Reproduce exactly the lines from the line containing "How do I perform: Open the bar" through the end of the records below, including both ends, and nothing else.
· · · ·
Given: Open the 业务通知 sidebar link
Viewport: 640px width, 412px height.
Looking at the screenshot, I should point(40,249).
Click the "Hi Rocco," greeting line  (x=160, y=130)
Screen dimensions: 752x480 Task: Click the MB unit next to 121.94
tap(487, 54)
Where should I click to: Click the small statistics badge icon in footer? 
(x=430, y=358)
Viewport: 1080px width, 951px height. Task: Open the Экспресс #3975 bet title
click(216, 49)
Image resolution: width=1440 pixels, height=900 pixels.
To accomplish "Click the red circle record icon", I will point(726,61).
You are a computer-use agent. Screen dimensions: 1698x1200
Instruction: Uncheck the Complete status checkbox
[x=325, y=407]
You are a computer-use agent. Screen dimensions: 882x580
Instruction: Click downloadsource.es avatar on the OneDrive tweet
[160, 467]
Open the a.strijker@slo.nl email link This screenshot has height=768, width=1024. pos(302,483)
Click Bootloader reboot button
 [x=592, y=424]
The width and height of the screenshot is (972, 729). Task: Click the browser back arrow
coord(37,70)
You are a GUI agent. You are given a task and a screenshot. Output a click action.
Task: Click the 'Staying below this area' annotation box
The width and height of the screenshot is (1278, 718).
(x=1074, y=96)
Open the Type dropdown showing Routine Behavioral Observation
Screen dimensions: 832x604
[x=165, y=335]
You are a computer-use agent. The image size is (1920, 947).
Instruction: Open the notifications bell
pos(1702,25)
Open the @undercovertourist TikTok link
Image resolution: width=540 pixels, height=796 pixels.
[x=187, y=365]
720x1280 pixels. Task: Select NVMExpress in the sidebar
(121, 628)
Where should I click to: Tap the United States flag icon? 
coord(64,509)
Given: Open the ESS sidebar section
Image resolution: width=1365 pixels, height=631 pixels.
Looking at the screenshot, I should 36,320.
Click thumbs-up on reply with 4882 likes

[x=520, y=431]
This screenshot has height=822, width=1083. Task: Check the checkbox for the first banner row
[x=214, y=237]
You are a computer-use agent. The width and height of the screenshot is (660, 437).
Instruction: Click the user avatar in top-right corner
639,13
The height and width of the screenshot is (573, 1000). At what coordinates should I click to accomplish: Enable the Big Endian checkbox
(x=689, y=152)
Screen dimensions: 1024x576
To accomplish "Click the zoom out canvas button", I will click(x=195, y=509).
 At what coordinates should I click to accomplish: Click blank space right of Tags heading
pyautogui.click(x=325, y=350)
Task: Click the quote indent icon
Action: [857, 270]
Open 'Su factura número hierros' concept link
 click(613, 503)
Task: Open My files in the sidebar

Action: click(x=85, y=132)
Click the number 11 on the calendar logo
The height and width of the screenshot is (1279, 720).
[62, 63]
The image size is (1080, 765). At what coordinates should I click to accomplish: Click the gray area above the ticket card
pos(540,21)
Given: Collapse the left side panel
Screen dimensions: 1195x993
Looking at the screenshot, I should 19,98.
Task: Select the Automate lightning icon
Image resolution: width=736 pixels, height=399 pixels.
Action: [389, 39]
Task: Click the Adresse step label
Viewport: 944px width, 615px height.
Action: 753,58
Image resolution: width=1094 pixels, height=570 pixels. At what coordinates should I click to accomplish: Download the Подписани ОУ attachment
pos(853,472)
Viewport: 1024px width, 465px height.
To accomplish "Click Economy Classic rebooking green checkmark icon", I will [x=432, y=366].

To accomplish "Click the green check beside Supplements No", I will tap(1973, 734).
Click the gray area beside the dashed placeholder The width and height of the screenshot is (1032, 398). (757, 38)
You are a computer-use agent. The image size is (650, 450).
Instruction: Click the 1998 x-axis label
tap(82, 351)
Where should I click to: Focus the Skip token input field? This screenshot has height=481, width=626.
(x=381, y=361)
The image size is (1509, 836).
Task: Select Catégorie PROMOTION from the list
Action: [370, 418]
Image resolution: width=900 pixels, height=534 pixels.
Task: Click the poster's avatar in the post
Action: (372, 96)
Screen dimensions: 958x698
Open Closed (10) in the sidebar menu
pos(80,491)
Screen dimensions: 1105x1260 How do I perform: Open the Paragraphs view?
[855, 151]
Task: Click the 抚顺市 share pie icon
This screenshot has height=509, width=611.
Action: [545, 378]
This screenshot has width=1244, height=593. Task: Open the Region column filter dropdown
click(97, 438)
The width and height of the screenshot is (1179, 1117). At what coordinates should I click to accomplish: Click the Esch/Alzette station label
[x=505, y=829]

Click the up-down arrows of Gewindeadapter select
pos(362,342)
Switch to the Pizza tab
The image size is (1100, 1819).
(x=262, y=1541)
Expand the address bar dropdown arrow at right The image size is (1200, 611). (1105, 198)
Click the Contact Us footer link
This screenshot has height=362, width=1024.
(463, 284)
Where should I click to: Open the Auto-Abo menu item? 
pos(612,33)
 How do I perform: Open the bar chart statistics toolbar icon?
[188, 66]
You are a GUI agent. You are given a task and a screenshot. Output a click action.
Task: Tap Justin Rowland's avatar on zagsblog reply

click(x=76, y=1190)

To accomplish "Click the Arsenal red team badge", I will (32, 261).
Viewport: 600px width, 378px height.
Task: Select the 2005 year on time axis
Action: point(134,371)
· · · ·
**ANSWER SECTION**
 How do I perform: Open the bar chart statistics toolbar icon?
[188, 66]
You are a GUI agent. You are given a task and a screenshot. Output a click action.
Task: Tap Justin Rowland's avatar on zagsblog reply

click(x=76, y=1190)

To accomplish "Click the Arsenal red team badge", I will (32, 261).
Viewport: 600px width, 378px height.
Task: Select the 2005 year on time axis
Action: point(134,371)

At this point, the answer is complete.